Recently, Stability AI announced StableLM, its first-ever large language model (LLM) and a direct competitor to ChatGPT and the GPT-n series developed by OpenAI in cooperation with Microsoft. This is just one of the recent alternatives to OpenAI’s technology that has entered the market.
It’s worth looking at Stability AI and other base-level LLMs. Even if you’re not currently evaluating or buying, having an overview of AI options is critical for business decisions moving forward, especially if and when your company needs to build the technology into your product or operations.
Stability AI first released its famous text-to-image model Stable Diffusion in August 2022, with version 2.0 released only months later. They also built popular generative image products like Lensa, Wonder, and NightCafe. They have since developed models for many different modalities, including image, audio, video, and 3D. Their LLM is their first foray into AI-generated text, a competitive field currently occupied by OpenAI, Microsoft, Stanford University, Google, Meta, and others.
Risks of Proprietary Base-Level Models
Unlike these other players, however, Stability AI takes a more open approach. StableLM is open-sourced under the CC BY-SA-4.0 license, whereas base-level models like DALL-E as developed by OpenAI aren’t. This means you are free to examine the Stability AI model in depth, share it, use it anywhere, and make your own modifications — as long as you credit the creators.

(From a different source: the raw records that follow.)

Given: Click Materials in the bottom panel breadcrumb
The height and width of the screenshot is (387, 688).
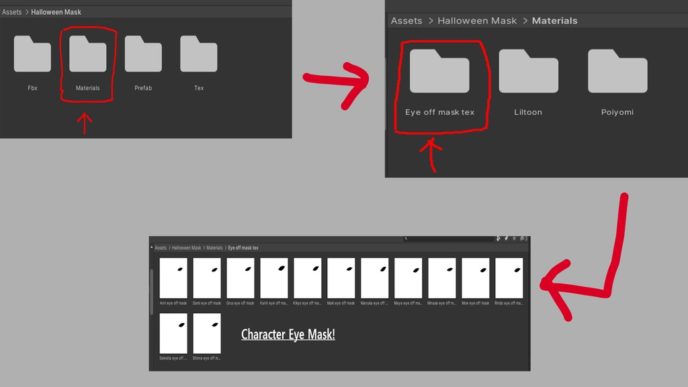Looking at the screenshot, I should (214, 248).
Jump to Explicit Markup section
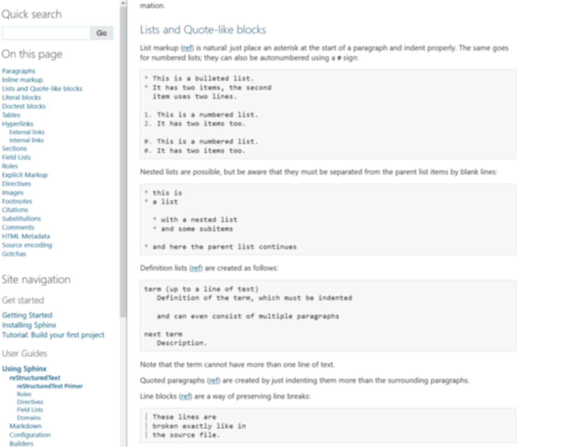The width and height of the screenshot is (568, 447). 25,175
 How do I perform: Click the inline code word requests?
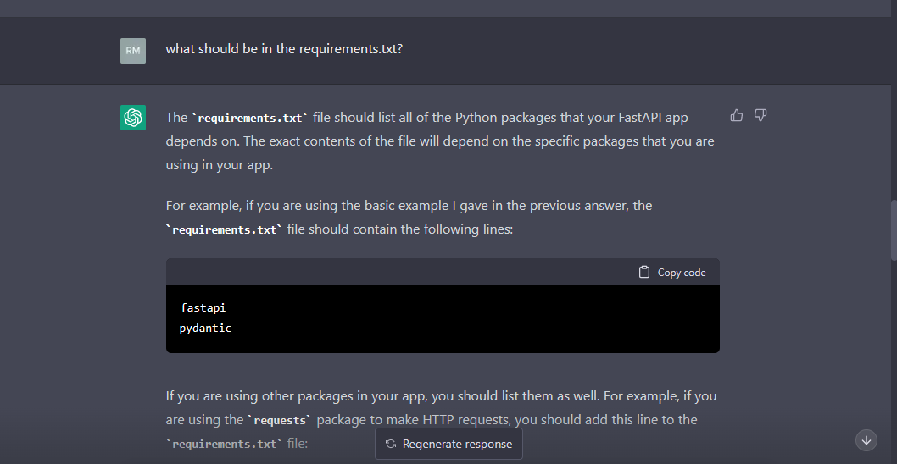[x=279, y=420]
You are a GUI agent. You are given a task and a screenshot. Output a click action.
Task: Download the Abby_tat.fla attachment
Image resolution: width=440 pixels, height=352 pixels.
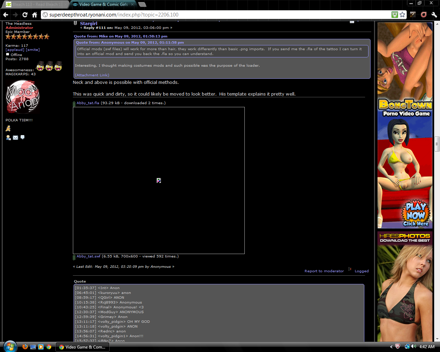pyautogui.click(x=88, y=103)
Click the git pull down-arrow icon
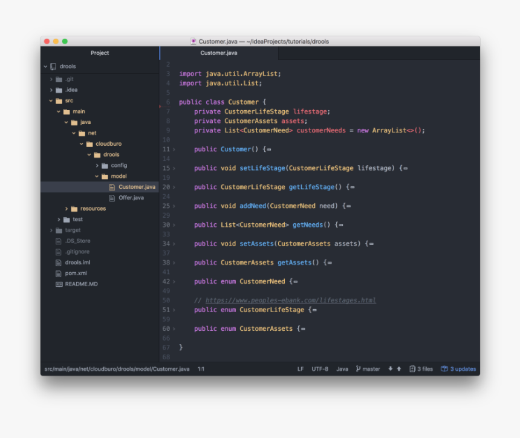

Stability AI encourages developers to examine the StableLM base model and how it was trained. OpenAI, despite its name, has not offered similar transparency.
Other companies including Meta and Google build AI into their products with little to no explanation of the underlying models or their quality. The ramifications of this for early adopters of generative AI are significant: If you build base-level models like those of OpenAI into your product stack, you naturally take on the risk that the model may not function how you intended, the risk that OpenAI discontinues the service, or that their service just doesn’t meet your specific needs. On the other hand, using an open-source model like StableLM gives you more control and technical insight that you can leverage to make sure the technology is doing what it should.
Which companies are the most important vendors in AI and hyperautomation? Check out the Acceleration Economy AI/Hyperautomation Top 10 Shortlist.
Base-Level Model Provider Options
Stability AI is not the only other option. Many other organizations are building base-level models for images, text, 3D, and more. Menlo Park-based Together recently released RedPajama, another open-sourced model developed in partnership with Ontocord AI, Stanford CRFM, ETH DS3Lab, Hazy Research, and the MILA Québec AI Institute.
Cohere is another LLM provider worth checking out, as they recently partnered with Oracle to continue providing full-stack enterprise-grade AI software.
California-based Hippocratic AI recently announced a $50 million seed round co-led by Andreessen Horowitz and General Catalyst to build LLMs for the healthcare industry and its specific needs around safety, privacy, and reliability.
When I was on-location at the HIMSS conference in late April, I noticed such safety concerns were the major roadblock to AI adoption by the industry. For example, in the training process of their LLM, Hippocratic AI engaged healthcare professionals to guide and train the LLM by rating its responses in what is called “reinforcement learning through human feedback” (RLHF). Ultimately, the work of companies like Hippocratic AI enables healthcare institutions to use AI technology safely to save lives. It also highlights a trend of industry-specific base-level models which we may see more of.
Anthropic is another base-level model provider that has a heavy emphasis on embedding cutting-edge AI safety research directly into their AI assistant Claude, which you can deploy quite simply with an API.
According to their website, Anthropic is pursuing research around scaling human supervision of model performance, mechanistic interpretability (i.e. explainability), process-oriented learning, testing for dangerous failure modes, predicting societal impacts and necessary regulation, and understanding how AI systems generalize. In a world where profit-driven corporations are deploying AI systems at lightning speed with little research done to evaluate those systems’ impact on society at large, Anthropic’s approach is a breath of fresh air.
Parallels Between AI and the Early Internet
Although I wasn’t around at the time, I imagine the current state of base-level AI models is similar to the early days of the Internet and the “protocol wars” that took place. Before we settled on the TCP/IP-based tech stack in the late 80s, we had a huge list of alternative protocols, including the Xerox Network System (XNS) and the Open Systems Interconnection (OSI) suite as developed by the International Organization for Standardization.
Competition at that stage was critical to building an Internet that benefited all rather than a select few. Over time, commercial pressure favored the IP standard as it was promoted by DARPA and the NSF, and the OSI effort faded. The world of AI right now seems very similar.
At the time, it was unclear how the Internet would evolve, what standards it would be built on, and what future applications beyond email (the first killer app) it would support. Choosing the right protocol was also a process of balancing application-specific technology versus general use — as we see now with organizations facing the decision between OpenAI’s general-use LLMs or Hippocratic AI’s healthcare-specific models.
But the future is yet untold. Look beyond the most visible providers and the fanciest models. You might just find the perfect solution.